Старец зажег смолистый факел и дрожащей рукой держал над постелью, где лежала Атала. Она приподнялась на локте, всклокоченная, без кровинки в лице, она, такая молодая и прекрасная! На лбу блестели крупные капли пота, потускневшие глаза все еще пытались сказать мне о любви, губы силились улыбнуться. Я прирос к земле, словно, пораженный ударом грома, и, приоткрыв рот, протянув руки, неотрывно смотрел на нее. Несколько мгновений все три участника этой скорбной сцены безмолвствовали. Первый заговорил отшельник. «Должно быть, это лихорадка, вызванная усталостью, и, если мы вверимся воле Бога, он смилуется над нами».
Едва прозвучали эти слова, как застывшая было кровь вновь заструилась по моим жилам и с переменчивостью, свойственной дикарям, я от беспредельного страха перешел к беспредельной надежде. Но Атала тут же ее разбила. Грустно покачав головой, она жестом подозвала нас к себе.
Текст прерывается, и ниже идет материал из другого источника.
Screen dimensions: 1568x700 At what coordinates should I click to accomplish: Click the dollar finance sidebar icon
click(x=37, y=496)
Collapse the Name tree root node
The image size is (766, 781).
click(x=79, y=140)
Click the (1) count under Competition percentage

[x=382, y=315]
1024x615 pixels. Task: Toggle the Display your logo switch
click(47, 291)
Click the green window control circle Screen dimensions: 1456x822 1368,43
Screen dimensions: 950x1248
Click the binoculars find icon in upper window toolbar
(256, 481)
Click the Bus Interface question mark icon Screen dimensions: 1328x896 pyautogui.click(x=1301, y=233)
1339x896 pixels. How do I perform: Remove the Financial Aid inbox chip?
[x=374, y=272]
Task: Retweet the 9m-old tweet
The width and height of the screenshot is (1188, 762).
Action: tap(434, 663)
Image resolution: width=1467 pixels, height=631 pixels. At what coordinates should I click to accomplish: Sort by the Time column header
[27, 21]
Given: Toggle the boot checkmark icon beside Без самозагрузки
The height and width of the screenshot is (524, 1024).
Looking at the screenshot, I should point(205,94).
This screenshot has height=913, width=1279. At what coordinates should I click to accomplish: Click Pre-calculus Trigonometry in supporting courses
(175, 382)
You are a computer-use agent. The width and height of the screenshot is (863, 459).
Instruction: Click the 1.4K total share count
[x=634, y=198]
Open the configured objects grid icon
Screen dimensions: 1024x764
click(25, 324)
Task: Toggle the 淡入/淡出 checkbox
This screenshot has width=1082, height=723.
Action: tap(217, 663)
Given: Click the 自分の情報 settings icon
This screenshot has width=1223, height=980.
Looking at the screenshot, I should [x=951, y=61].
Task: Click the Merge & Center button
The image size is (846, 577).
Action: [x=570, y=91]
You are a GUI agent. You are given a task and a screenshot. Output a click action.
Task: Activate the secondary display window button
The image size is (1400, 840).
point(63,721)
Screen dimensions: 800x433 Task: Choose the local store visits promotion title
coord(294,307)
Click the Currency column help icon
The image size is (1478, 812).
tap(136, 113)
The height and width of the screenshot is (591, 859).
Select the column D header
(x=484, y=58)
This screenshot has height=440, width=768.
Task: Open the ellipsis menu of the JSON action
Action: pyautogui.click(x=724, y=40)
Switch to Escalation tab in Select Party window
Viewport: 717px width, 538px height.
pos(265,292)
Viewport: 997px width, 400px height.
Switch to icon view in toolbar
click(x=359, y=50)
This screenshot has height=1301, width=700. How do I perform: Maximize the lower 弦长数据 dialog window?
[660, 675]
«Отец мой, — обратилась она к священнику, — я уже на пороге смерти… Шактас, постарайся спокойно выслушать печальную тайну… Я хранила ее, чтобы и тебя пощадить, и веление матери не нарушить. Не прерывай меня горестными восклицаниями, они сократят и без того недолгие миги моей жизни. Мне многое нужно рассказать, а сердце бьется все медленнее… на грудь все сильнее давит какая-то ледяная тяжесть… чувствую, мне надо спешить…»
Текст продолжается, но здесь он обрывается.